— Exercise brief —
Make a verbatim copy of all the records. Skip every image.

──────────

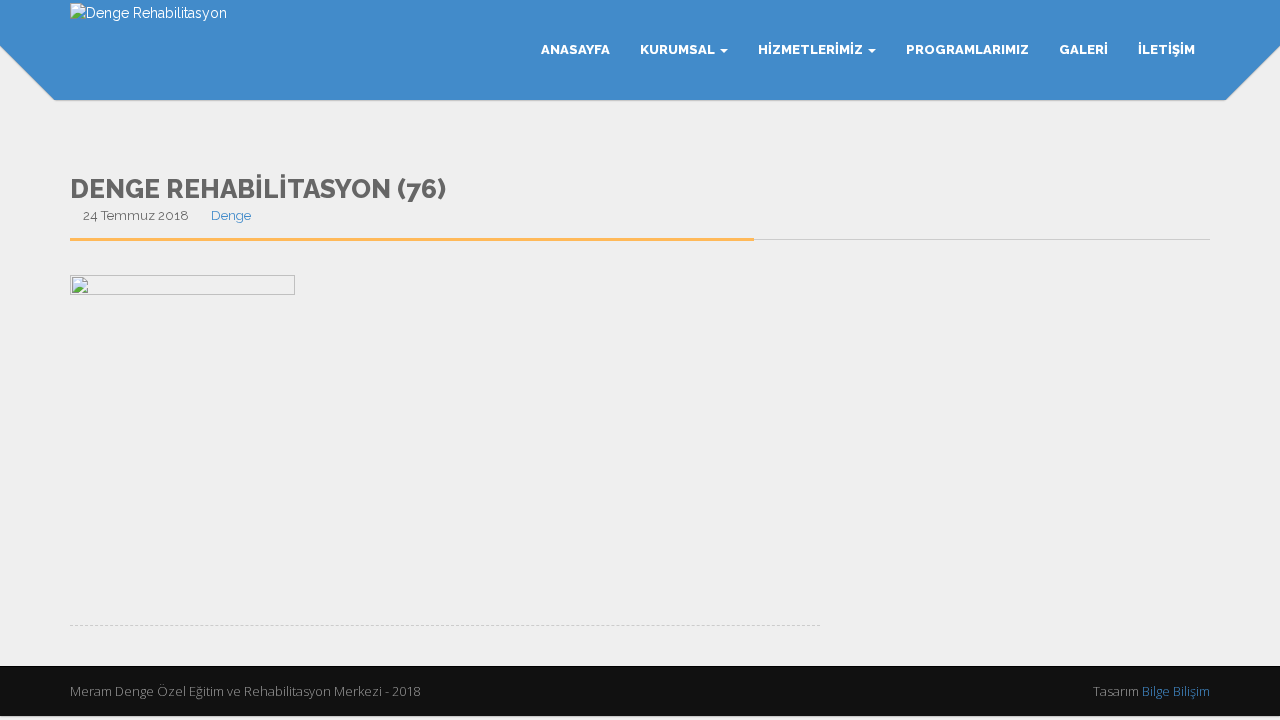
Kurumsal (679, 49)
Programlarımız (967, 49)
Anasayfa (575, 49)
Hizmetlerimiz (812, 49)
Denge (231, 215)
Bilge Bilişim (1176, 691)
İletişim (1166, 49)
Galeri (1083, 49)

──────────

— Exercise solution —
Kurumsal (679, 49)
Programlarımız (967, 49)
Anasayfa (575, 49)
Hizmetlerimiz (812, 49)
Denge (231, 215)
Bilge Bilişim (1176, 691)
İletişim (1166, 49)
Galeri (1083, 49)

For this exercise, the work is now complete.